Output only the lines below that start at the line containing "Instruction: Click the New" and end at the line containing "Task: Open the Support side tab", with both ends kept.

[Supplied entries]
□ □ □ □ □ □ □

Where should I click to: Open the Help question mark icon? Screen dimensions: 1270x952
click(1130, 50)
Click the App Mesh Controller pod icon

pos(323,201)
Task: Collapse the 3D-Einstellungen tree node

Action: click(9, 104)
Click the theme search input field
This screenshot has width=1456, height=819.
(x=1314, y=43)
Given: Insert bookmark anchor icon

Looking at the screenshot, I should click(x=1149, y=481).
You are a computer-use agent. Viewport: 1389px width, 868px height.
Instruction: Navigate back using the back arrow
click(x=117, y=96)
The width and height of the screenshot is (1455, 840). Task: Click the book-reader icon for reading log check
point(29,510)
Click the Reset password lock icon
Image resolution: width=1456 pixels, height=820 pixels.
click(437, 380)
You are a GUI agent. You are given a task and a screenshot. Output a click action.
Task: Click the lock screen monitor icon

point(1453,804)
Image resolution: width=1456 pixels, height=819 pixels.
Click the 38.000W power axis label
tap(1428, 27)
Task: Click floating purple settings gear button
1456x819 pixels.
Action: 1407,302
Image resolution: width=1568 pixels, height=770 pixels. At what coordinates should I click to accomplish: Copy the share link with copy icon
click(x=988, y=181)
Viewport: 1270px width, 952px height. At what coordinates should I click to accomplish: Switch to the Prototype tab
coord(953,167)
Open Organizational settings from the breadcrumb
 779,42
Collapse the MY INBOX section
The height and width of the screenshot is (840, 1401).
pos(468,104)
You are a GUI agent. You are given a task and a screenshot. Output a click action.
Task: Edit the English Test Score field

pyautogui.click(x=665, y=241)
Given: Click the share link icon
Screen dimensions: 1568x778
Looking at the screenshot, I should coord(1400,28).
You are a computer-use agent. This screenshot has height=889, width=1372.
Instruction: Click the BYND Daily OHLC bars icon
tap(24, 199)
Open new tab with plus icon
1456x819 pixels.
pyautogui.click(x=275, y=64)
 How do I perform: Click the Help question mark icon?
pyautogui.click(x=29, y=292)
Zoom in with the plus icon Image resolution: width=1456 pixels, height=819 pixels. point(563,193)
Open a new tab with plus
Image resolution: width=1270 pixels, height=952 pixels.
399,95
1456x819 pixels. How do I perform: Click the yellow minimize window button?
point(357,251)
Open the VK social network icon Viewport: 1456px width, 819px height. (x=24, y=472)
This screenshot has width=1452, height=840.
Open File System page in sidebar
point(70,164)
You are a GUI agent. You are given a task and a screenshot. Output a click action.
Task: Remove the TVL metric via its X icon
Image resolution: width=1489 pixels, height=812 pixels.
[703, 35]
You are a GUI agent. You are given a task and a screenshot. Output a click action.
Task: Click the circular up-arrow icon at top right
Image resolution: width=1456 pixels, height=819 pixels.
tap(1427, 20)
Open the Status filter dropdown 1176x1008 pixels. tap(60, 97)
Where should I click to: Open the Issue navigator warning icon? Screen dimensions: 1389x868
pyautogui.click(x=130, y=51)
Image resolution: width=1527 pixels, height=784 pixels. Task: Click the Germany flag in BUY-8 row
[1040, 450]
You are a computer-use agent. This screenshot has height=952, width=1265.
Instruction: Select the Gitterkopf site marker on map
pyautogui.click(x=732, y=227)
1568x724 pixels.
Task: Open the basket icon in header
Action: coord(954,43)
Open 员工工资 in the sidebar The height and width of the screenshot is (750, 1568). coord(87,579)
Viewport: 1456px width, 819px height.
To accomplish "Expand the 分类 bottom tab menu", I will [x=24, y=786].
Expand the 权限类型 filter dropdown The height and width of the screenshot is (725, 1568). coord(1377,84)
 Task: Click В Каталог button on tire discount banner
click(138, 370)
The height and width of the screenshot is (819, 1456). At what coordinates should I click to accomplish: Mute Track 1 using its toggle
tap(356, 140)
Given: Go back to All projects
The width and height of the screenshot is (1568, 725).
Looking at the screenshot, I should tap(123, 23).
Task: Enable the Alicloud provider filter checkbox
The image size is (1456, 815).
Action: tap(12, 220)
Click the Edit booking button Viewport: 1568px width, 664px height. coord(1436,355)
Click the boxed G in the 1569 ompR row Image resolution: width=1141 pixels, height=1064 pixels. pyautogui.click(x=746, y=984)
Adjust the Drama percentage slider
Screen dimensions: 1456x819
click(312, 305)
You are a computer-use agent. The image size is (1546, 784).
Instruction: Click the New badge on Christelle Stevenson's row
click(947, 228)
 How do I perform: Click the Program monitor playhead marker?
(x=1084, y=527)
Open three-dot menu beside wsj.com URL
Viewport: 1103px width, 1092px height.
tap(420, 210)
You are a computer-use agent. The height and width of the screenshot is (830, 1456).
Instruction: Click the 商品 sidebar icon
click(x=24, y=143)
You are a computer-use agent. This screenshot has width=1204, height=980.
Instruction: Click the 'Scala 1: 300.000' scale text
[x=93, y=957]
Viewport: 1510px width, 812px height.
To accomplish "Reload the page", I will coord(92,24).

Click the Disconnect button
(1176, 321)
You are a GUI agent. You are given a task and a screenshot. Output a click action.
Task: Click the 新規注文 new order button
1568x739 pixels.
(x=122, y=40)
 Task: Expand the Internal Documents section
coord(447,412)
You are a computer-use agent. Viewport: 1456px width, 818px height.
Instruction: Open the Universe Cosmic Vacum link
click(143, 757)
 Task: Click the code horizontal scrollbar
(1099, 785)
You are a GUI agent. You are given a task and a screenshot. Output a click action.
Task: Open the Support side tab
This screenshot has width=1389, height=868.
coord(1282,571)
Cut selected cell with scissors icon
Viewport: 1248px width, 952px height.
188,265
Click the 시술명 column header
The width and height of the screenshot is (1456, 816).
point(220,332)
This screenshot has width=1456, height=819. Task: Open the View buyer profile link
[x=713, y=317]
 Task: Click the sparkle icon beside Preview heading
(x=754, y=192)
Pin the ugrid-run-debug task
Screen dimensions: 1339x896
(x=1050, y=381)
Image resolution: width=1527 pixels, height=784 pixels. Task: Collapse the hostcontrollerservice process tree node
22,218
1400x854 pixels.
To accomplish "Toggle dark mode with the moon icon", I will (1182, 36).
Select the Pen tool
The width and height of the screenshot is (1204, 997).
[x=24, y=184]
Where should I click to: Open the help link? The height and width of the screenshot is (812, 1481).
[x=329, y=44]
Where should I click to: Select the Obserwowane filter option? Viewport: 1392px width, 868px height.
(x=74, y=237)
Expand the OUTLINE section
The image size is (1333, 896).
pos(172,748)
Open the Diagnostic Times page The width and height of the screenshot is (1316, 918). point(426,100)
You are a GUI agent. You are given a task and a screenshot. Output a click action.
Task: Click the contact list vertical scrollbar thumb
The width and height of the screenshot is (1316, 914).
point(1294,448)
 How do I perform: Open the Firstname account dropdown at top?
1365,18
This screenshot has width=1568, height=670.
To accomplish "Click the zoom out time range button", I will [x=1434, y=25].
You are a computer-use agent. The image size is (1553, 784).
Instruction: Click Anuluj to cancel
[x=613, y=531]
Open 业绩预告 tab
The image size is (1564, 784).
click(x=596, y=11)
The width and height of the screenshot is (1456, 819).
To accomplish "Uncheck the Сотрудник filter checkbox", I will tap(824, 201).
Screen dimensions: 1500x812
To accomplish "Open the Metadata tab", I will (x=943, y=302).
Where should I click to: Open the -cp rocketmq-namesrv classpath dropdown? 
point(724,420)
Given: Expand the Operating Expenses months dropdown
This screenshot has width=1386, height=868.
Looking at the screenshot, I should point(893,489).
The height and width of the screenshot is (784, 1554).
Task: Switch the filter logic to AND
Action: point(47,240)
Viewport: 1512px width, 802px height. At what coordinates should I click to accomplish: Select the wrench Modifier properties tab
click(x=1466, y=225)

□ □ □ □ □ □ □

[Your solution]
Instruction: Click the New badge on Christelle Stevenson's row
click(947, 228)
 How do I perform: Click the Program monitor playhead marker?
(x=1084, y=527)
Open three-dot menu beside wsj.com URL
Viewport: 1103px width, 1092px height.
tap(420, 210)
You are a computer-use agent. The height and width of the screenshot is (830, 1456).
Instruction: Click the 商品 sidebar icon
click(x=24, y=143)
You are a computer-use agent. This screenshot has width=1204, height=980.
Instruction: Click the 'Scala 1: 300.000' scale text
[x=93, y=957]
Viewport: 1510px width, 812px height.
To accomplish "Reload the page", I will coord(92,24).

Click the Disconnect button
(1176, 321)
You are a GUI agent. You are given a task and a screenshot. Output a click action.
Task: Click the 新規注文 new order button
1568x739 pixels.
(x=122, y=40)
 Task: Expand the Internal Documents section
coord(447,412)
You are a computer-use agent. Viewport: 1456px width, 818px height.
Instruction: Open the Universe Cosmic Vacum link
click(143, 757)
 Task: Click the code horizontal scrollbar
(1099, 785)
You are a GUI agent. You are given a task and a screenshot. Output a click action.
Task: Open the Support side tab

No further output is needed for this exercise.